EXTRAIT DU TEXTE:
----------
Pas bouger ! Comme l’ami toutou bien sage, je n’ai pas bougé au cours de l’été 2017. Rien à faire du tourisme et des voyages. Une première dans ma vie. Bon choix personnel mais mauvais choix professionnel car 2017 restera l’été où il fallait arpenter les rues des métropoles d’Europe du Sud pour se faire houspiller en tant que touriste. Et saisir le ras de bol des habitants, ces gentils locaux que nous célébrons tant. Grèce, Croatie, Venise, Barcelone, Baléares, San Sebastian, Bilbao, Lisbonne : les média n’ont cessé de décrire des situations de rejets. Ce n’est plus les sites d’avis alimentés par les consommateurs qui comptent, mais le ras le bol des habitants. Bizarrement les plus grandes villes touristiques au monde, Paris, New York ou Londres et aux loyers particulièrement élevés, n’ont pas été concernées autant par ce phénomène, fortement médiatisé.
La coupe a été pleine dans beaucoup d’endroits. De touristes étonnés et de résidents excédés. « Dégage », « Touristes go home », « Le tourisme tue »… Jusqu’au maire de Dubrovnik, célébrée dans Game of Thrones, qui veut réduire l’accès des touristes dans sa ville, saturée selon cet article dans Slate. L’article d’hier de Jean Luc est fort étayé sur le sujet.
San Sebastian sous le microscope
Avant d’aller plus loin, lisez bien ce qui suit, c’est un article du quotidien espagnol El Pais à propos de San Sebastian au Pays Basque. Je vous le fais en résumé :
- Nuitées hôtelières à San Sebastian en 2016 : 1,265 millions
- Nuitées hôtelières à San Sebastian en 1907 : 1,356 millions !
Edifiant non ? On n’évoquait pas du tout la décroissance à l’époque.
----------
DONNÉES PRÉSENTÉES:
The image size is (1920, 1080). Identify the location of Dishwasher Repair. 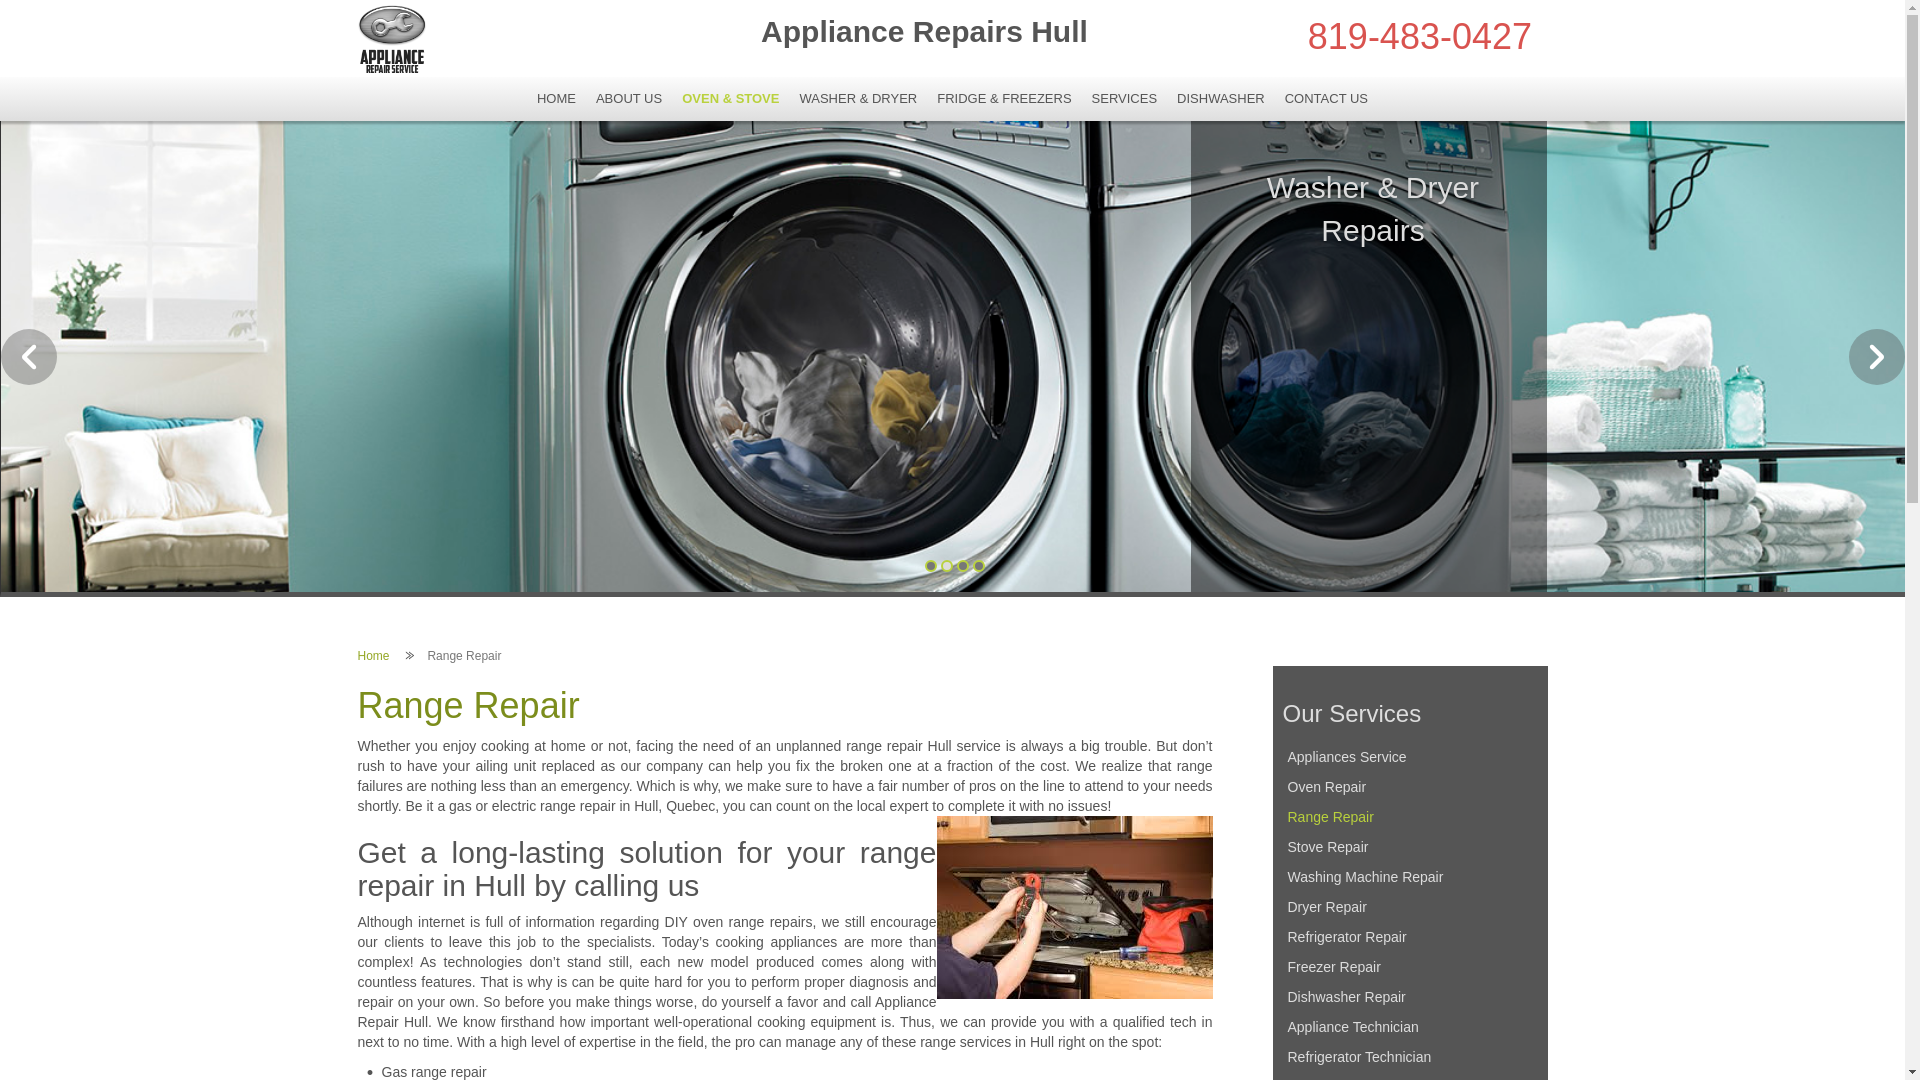
(1410, 997).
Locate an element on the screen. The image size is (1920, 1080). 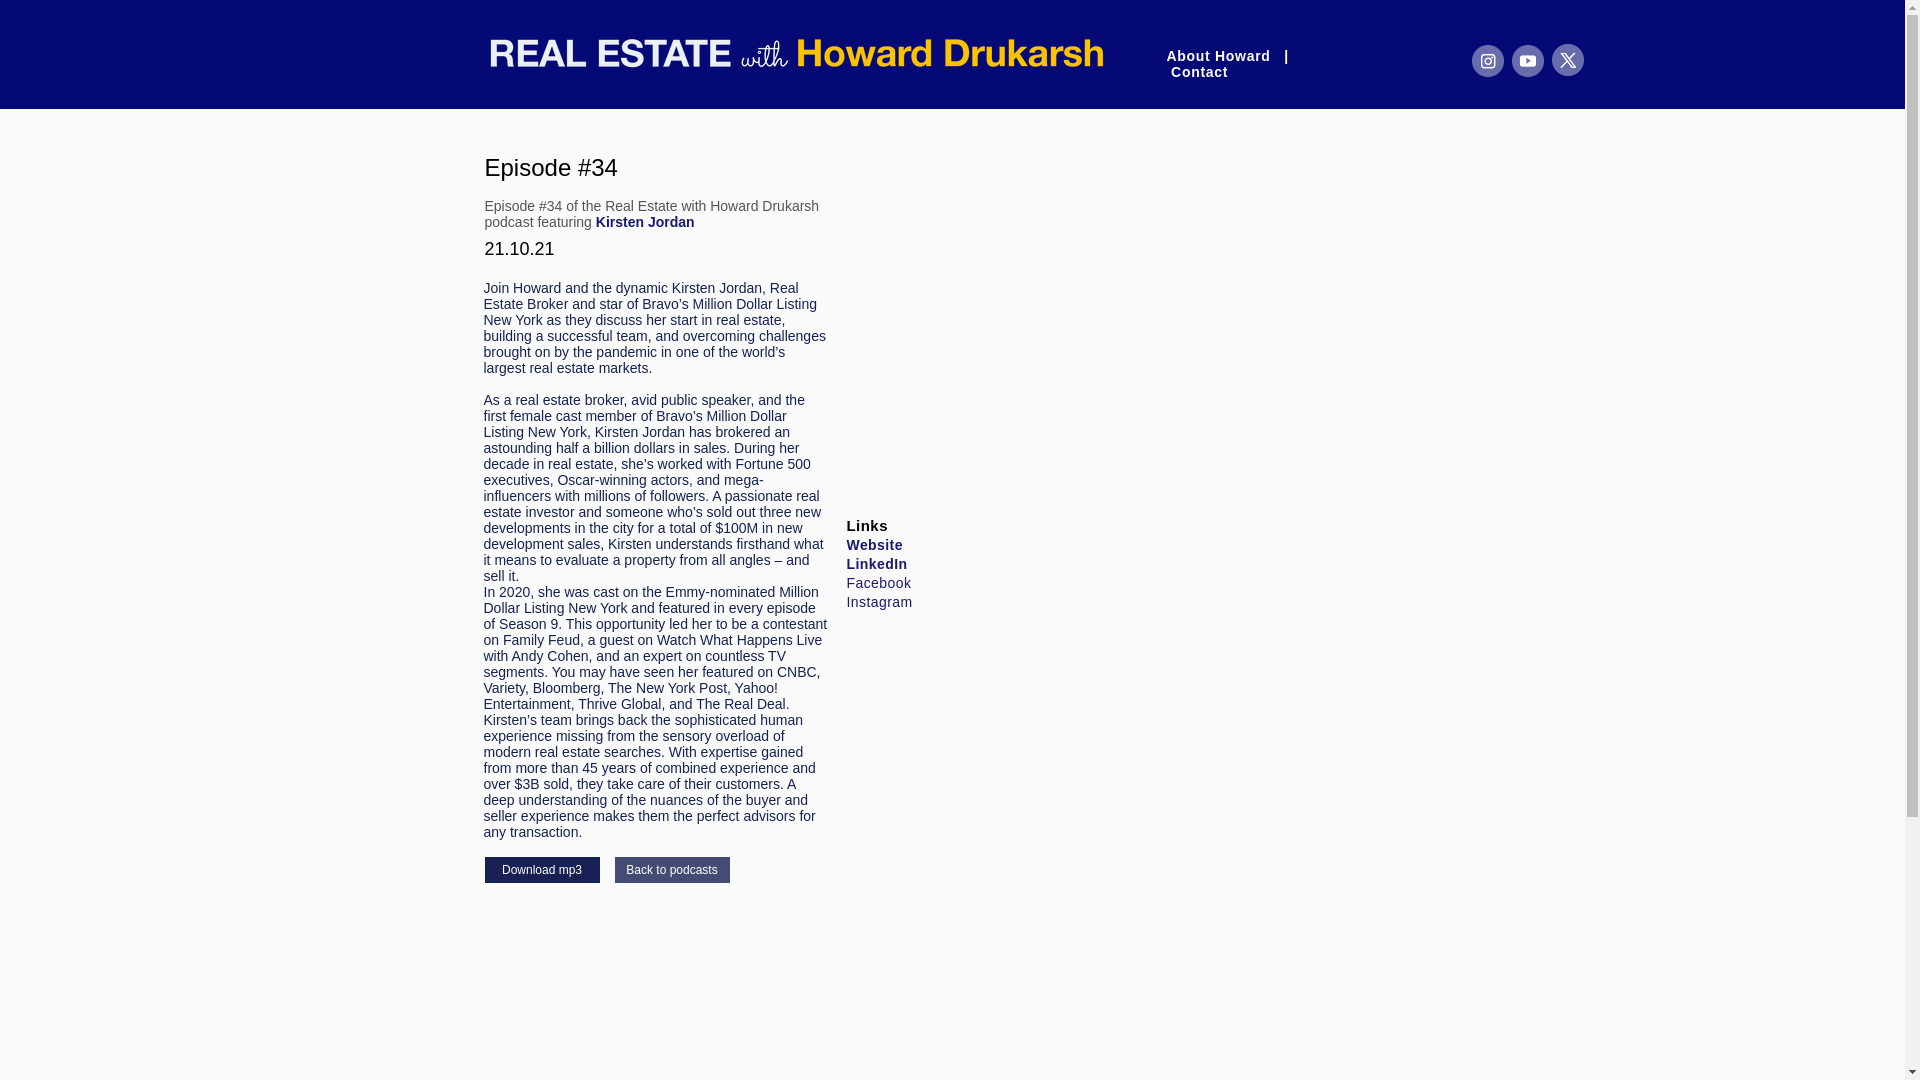
Download mp3 is located at coordinates (541, 870).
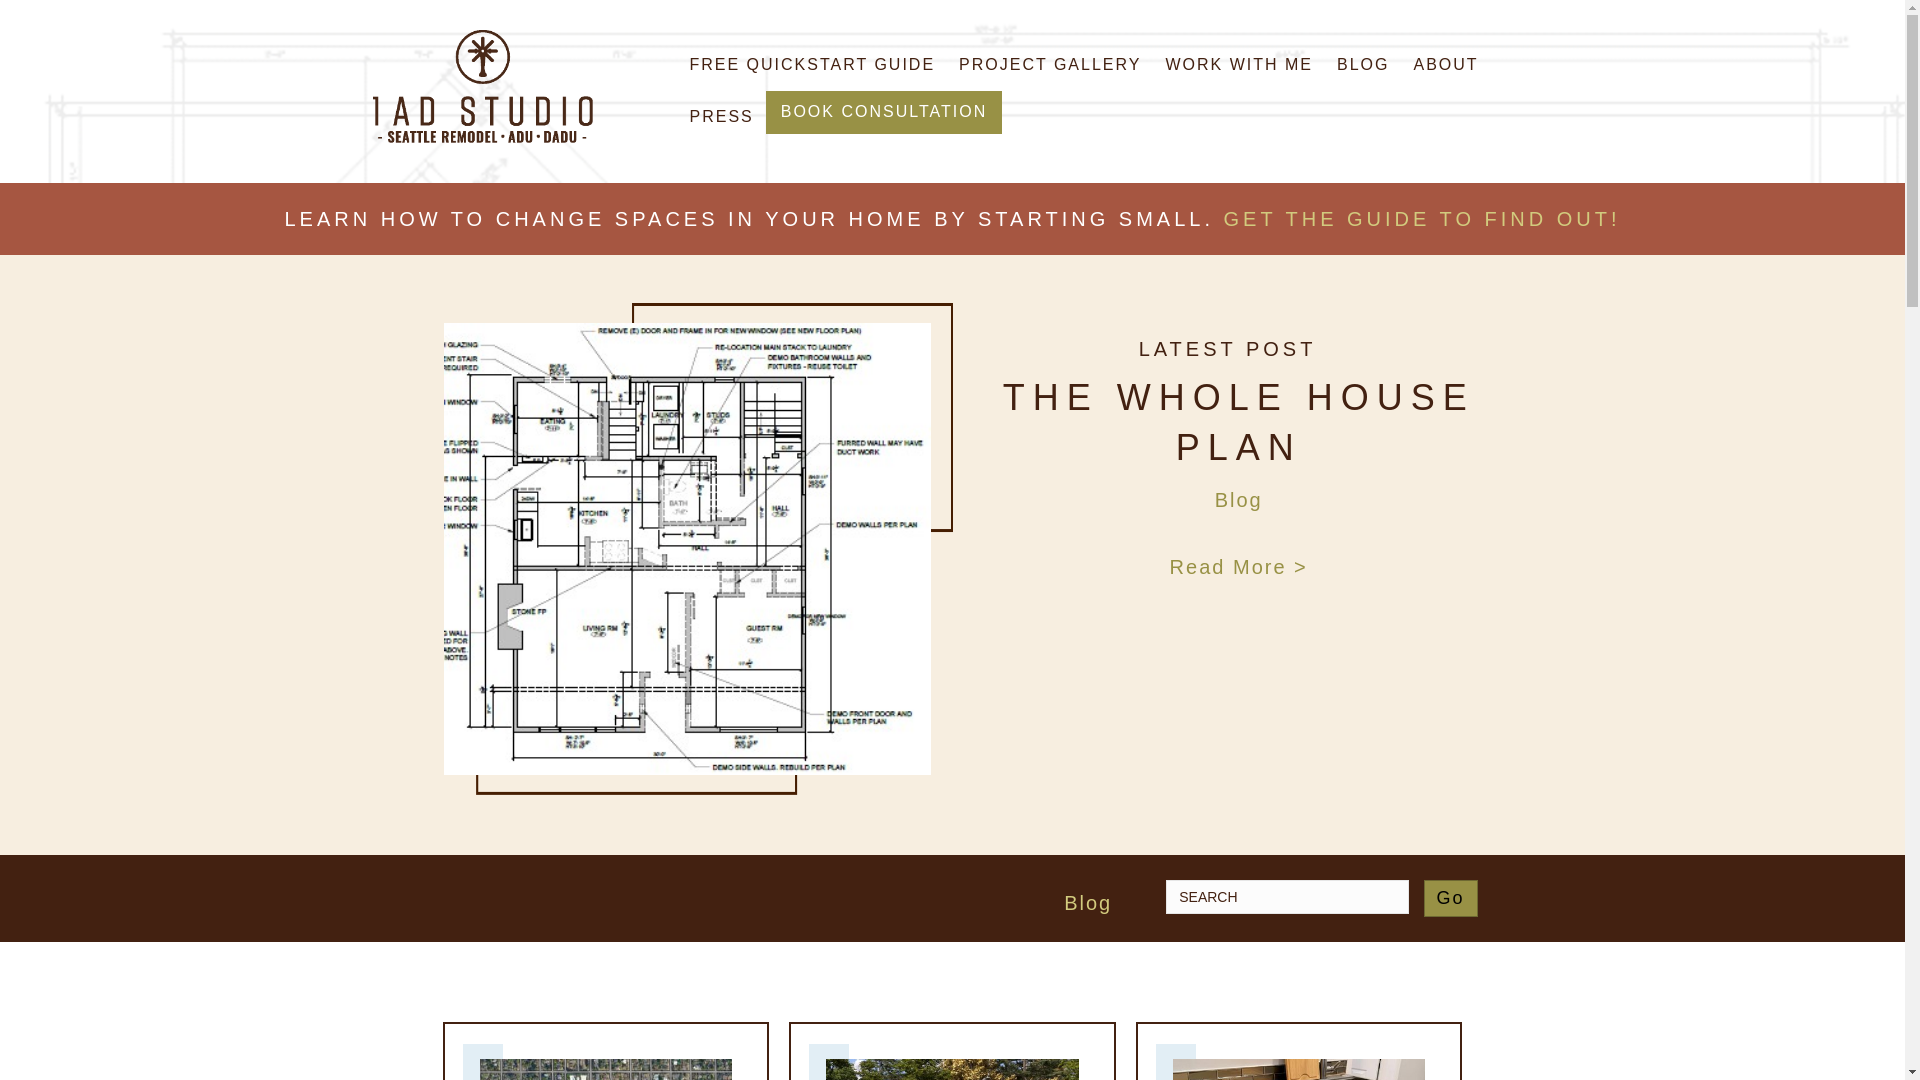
----------
CONSIGNE: Reproduisez fidèlement le passage de l'extrait sur le rejet des touristes qui va de « La coupe a été » jusqu'à « 1,356 millions ! ».

CORRIGÉ:
La coupe a été pleine dans beaucoup d’endroits. De touristes étonnés et de résidents excédés. « Dégage », « Touristes go home », « Le tourisme tue »… Jusqu’au maire de Dubrovnik, célébrée dans Game of Thrones, qui veut réduire l’accès des touristes dans sa ville, saturée selon cet article dans Slate. L’article d’hier de Jean Luc est fort étayé sur le sujet.
San Sebastian sous le microscope
Avant d’aller plus loin, lisez bien ce qui suit, c’est un article du quotidien espagnol El Pais à propos de San Sebastian au Pays Basque. Je vous le fais en résumé :
- Nuitées hôtelières à San Sebastian en 2016 : 1,265 millions
- Nuitées hôtelières à San Sebastian en 1907 : 1,356 millions !